Задание 1
Перескажите текст о художнике Магани в двух предложениях.
Задание 2
Продолжите текст о художнике Магани после его последнего предложения.

Фрагмент текста
______
Мне кажется, что художник не представлял себе заранее всю композицию, а отдельные сцены вырисовывались у него в процессе работы. Лишь главные фигуры были задуманы с самого начала. Иногда он стирал смоченным в воде пальцем неудачную линию, но я ни разу не видел, чтобы он что-либо менял в символе — ни его черты, ни расположение. Вокруг Магани собиралось немало желающих помочь, он не возражал против «коллективной» работы. Довольно часто Джарабили или кто-то другой подсаживался рядом, брал кисти и без спроса начинал разрисовывать пустой угол коры. Магани охотно подсказывал, что именно надо делать.
Все, с кем мы разговаривали, охотно называли себя художниками. Их даже удивляла сама мысль, что человек может не быть художником. Рисование для этих людей — такое же занятие, как любое другое; они не воспринимали его как искусство, а получали удовольствие от процесса работы и не утруждали себя разглядыванием чужих картин. Когда разнесся слух, что мы интересуемся рисунками, к нам начали приходить люди со своими произведениями. Но мало кто мог сравниться с Магани. Никто не обладал таким мастерством, воображением и профессионализмом, как он.
Я спросил Магани, почему он рисует. Вопрос озадачил его. Он ответил, что мы же сами попросили его. Пришлось объяснить, что нас интересует другое. Ведь он рисовал и раньше, до того, как мы приехали в Манингриду. Почему? Мик платил ему деньги за рисунки, а на них можно купить в лавке табак — другого объяснения вытянуть из него не удалось. Но появление покупателей не могло быть единственной причиной. Мы хорошо это знали и по наскальным изображениям, и по свидетельствам первых путешественников. Что же побуждало предков Магани рисовать?
— Мы всегда это делали, — твердил он.
Когда Магани закончил «полотно», каждую стадию создания которого мы запечатлели на пленке, я попросил его подробно рассказать обо всем нарисованном. Мы уселись вокруг куска коры, и художник начал комментировать картину. В центре ее располагались две вытянутые фигуры с короткими ответвлениями, отходившими от нижнего конца. Внутри они были разделены на квадратики, заштрихованные белыми, желтыми и красными линиями.
— Это деревья, а в дупле дикий мед, — сказал Магани.
Детали были несущественны для образа, поэтому художник свел их до минимума. Возле деревьев размещалось пять маленьких человечков.
— У этого парня — топор и котомка, он рубит дерево, достает мед, — продолжал Магани, — у этого — копье, он убивает собаку динго… А здесь две женщины и мужчина разжигают костер, потом лягут спать.
Над этой группой были нарисованы гоана, геккон и ящерица с торчащими из шеи красными ушами.
— У этой большие уши, — пояснял Магани.
Мы поняли, что он изобразил плащеносную ящерицу, которую нам уже доводилось видеть в Нурланджи. Отличительной особенностью этой необыкновенной рептилии был огромный лоскут кожи, поднимающийся вокруг шеи наподобие круглого жесткого воротника времен королевы Елизаветы I.
______
Фрагменты из набора данных
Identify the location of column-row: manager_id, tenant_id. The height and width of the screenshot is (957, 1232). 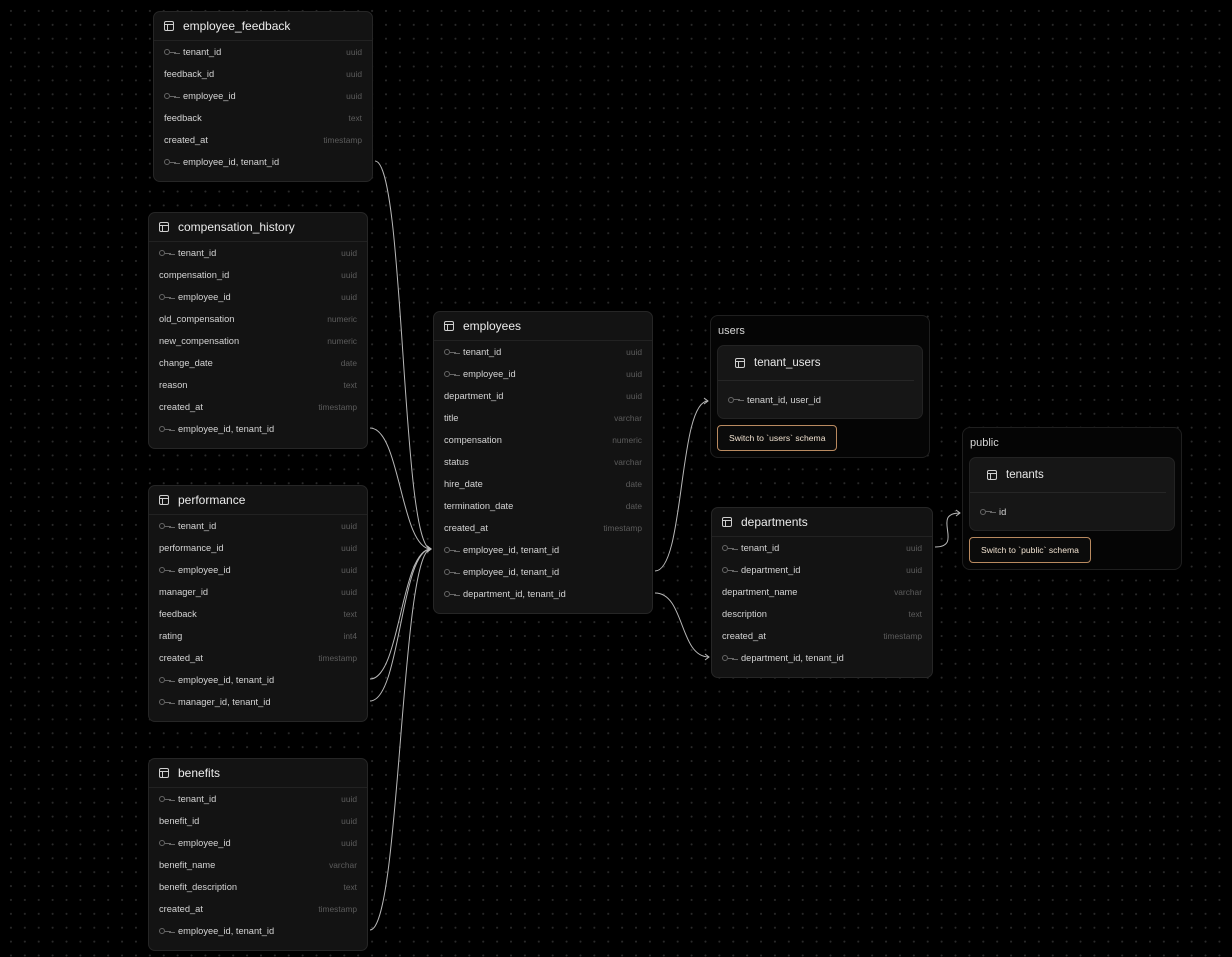
(258, 702).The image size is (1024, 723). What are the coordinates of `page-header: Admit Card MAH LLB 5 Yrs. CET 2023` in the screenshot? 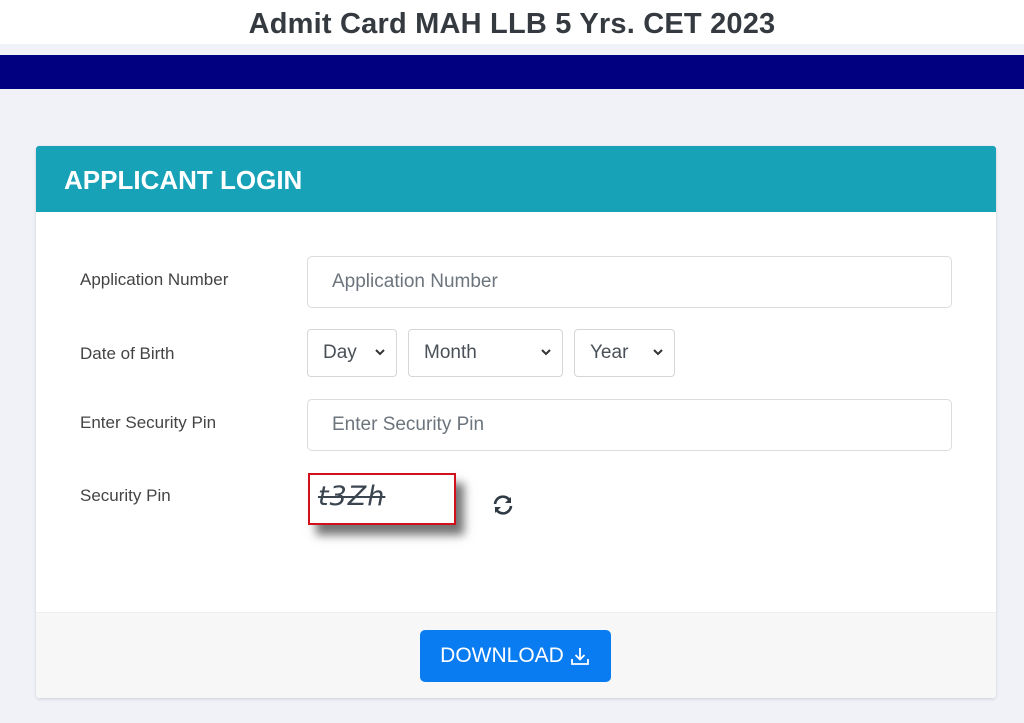 It's located at (512, 22).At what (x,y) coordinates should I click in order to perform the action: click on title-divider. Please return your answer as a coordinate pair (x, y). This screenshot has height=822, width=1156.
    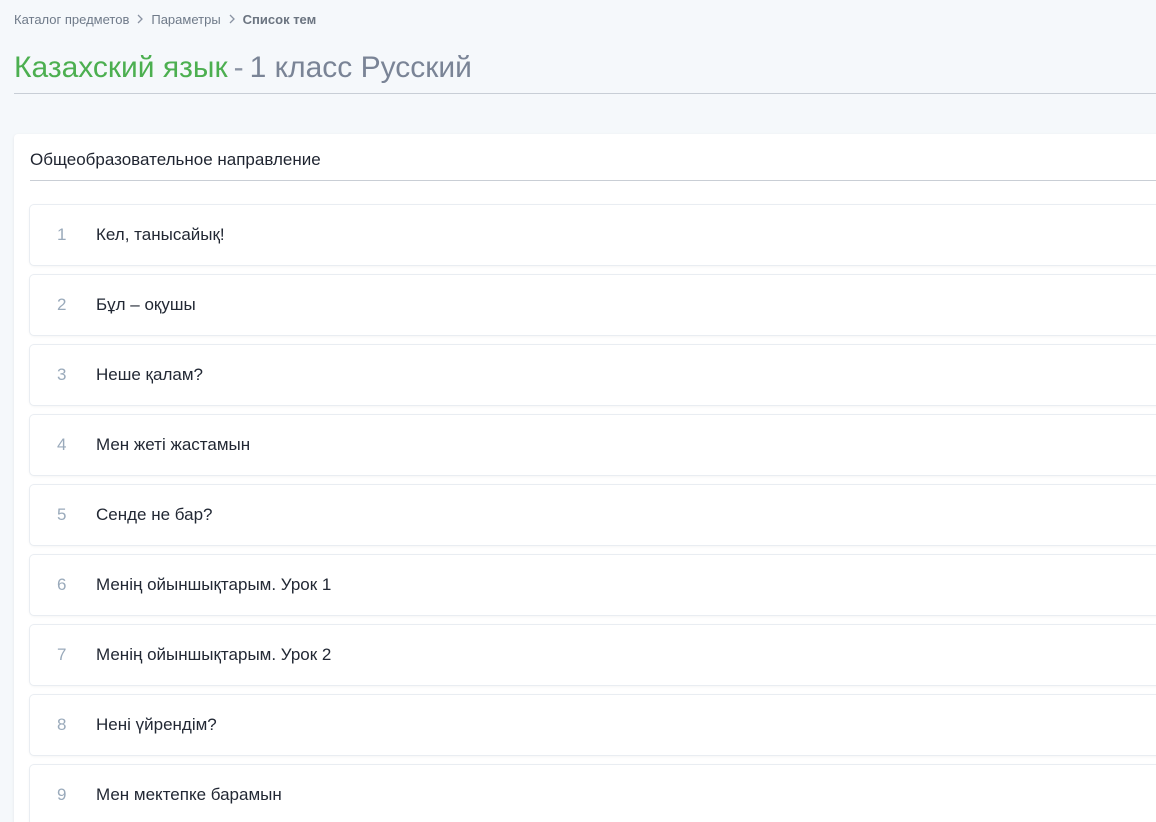
    Looking at the image, I should click on (585, 94).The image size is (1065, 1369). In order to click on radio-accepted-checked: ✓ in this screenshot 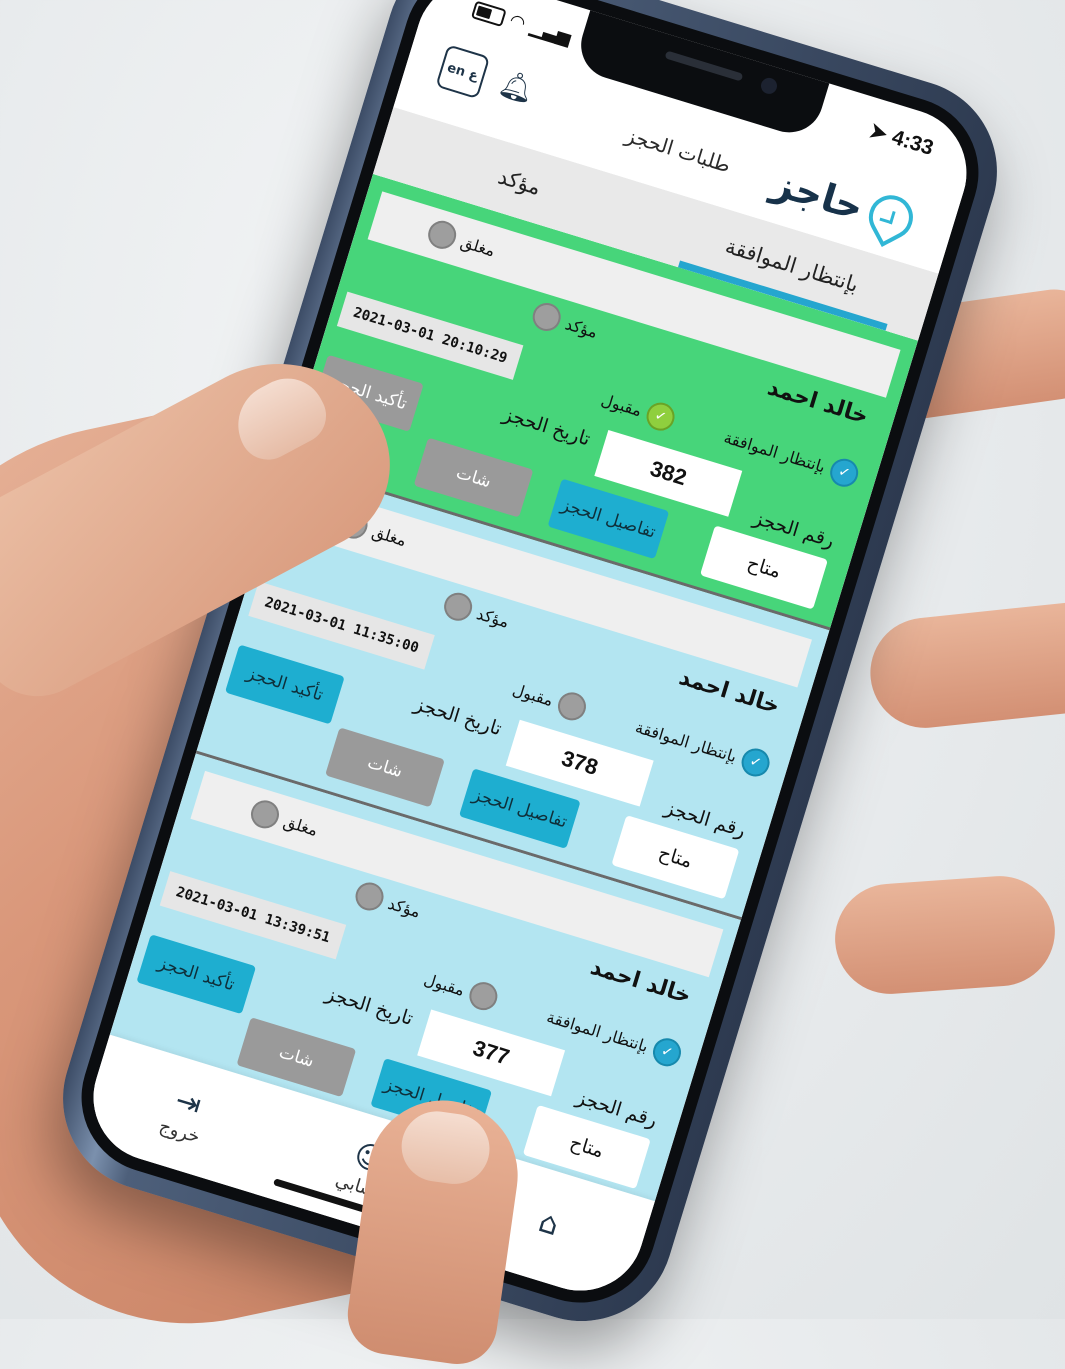, I will do `click(661, 417)`.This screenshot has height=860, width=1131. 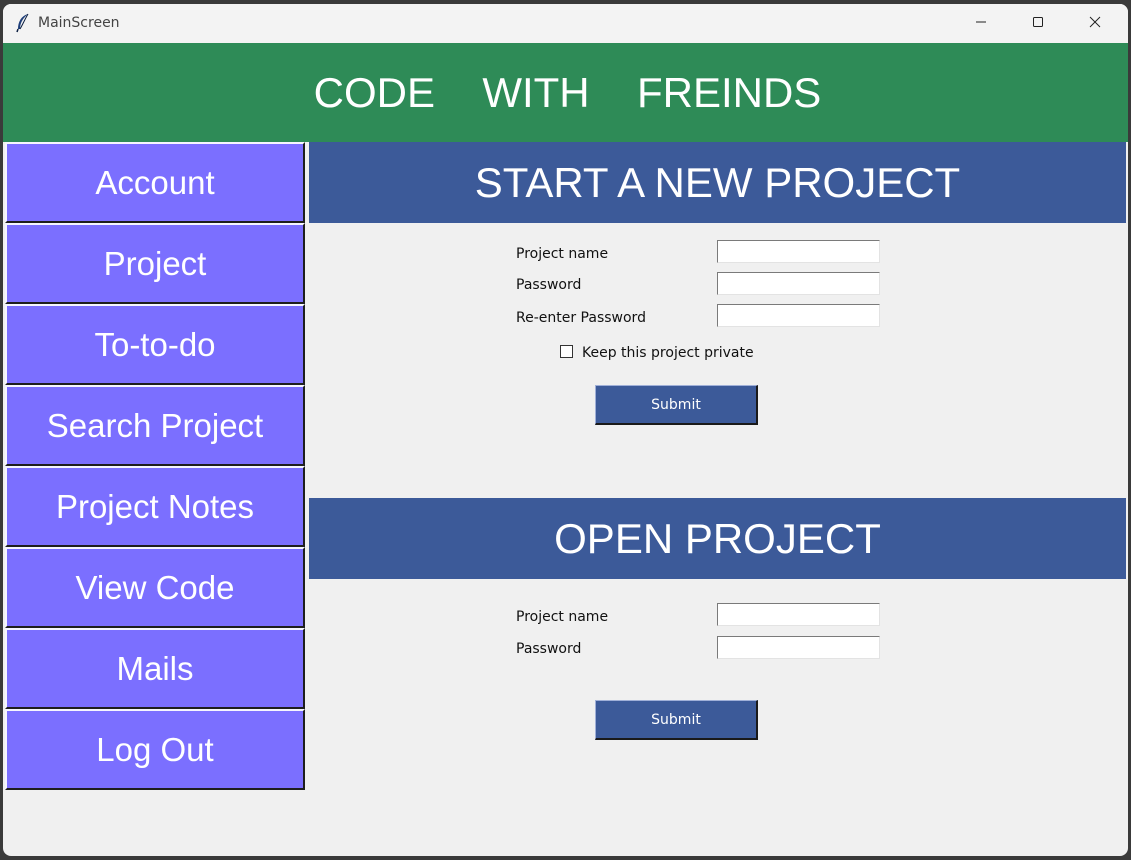 What do you see at coordinates (155, 506) in the screenshot?
I see `sidebar-item-project-notes: Project Notes` at bounding box center [155, 506].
______
Ответ 1
Художник Магани не продумывал композицию заранее, охотно принимал помощь других, а на вопрос, почему он рисует, ссылался на деньги за рисунки и повторял, что так делали всегда. Закончив картину на коре, он объяснил изображенное: деревья с диким медом в дупле, пятерых человечков за разными занятиями, а также гоану, геккона и ящерицу с большими ушами, в которой узнали плащеносную ящерицу.

Ответ 2
По другую сторону медового дерева я увидел какой-то загадочный символ: вытянутый, заштрихованный в середине прямоугольник с красными, желтыми и черными полосами по краям. Сбоку над ним склонялась человеческая фигура, лицом касаясь прямоугольника. Ниже были нарисованы две другие фигуры — одна танцевала, а вторая стучала палочками. Мы видели, что так отбивают ритм певцы.
— А это что? — указал я на прямоугольник.
На все предыдущие вопросы Магани отвечал громко и не раздумывая. Но тут он вдруг наклонился и шепотом произнес:
— Юрлунггур.
— А почему шепотом? — также тихо спросил я.
— Это Юрлунггур. Если говорить громко, мальчики или женщины могут услышать, что я называю его имя.
— А что в этом такого? Почему они не должны услышать?
— Потому что Юрлунггур — это тайна. Он связан с делом. Его сотворил бог.
Я слабо представлял себе, кем (или чем) мог быть Юрлунггур. Одно было ясно: он связан с каким-то ритуалом, и о нем не говорят в присутствии непосвященных мальчиков и женщин. Был ли он предметом, духом или тем и другим сразу, я так и не узнал.
— А где он живет?
— Далеко, в буше.
— Магани, я не женщина и не мальчик. Можно мне его увидеть?
Магани пристально посмотрел на меня и почесал пос.
— Так и быть, — сказал он.
Глава 5
Ревущий змей
Магани шел сквозь буш широким, решительным шагом. Он держался прямо, даже чуть откинувшись назад, руки болтались вдоль туловища, а босые ноги запросто наступали на сухие ветки и колючки. Поблизости от лагеря бурада, в зарослях кустарника, были протоптаны тропинки, но они постепенно сужались, и вскоре мы оказались в глухом буше, куда редко ступала нога человека. Пройдя еще с полмили, мы вышли к большому, сооруженному из веток шалашу. Перед нами сидел Джарабили, Он ничем не был занят, просто сидел скрестив ноги и глядел в пространство. Когда мы подошли вплотную, он вздрогнул и посмотрел на нас мутным взором. Магани быстро заговорил с ним на языке бурада, и они вдвоем исчезли в шалаше. Оттуда наши друзья осторожно вытащили длинный шест и положили его на землю.
— Юрлунггур, — сказал Магани.
Шест длиной два с половиной метра был покрыт красной краской и разрисован символическими изображениями гоан. Внутри он был полым и с одного конца имел восковой мундштук. Я не сразу догадался, что эта труба — гигантская разновидность диджериду. Стоя на коленях, мы стали разглядывать необычный инструмент.
— Он умеет говорить, — сказал Магани, гордо улыбнувшись. — Послушай.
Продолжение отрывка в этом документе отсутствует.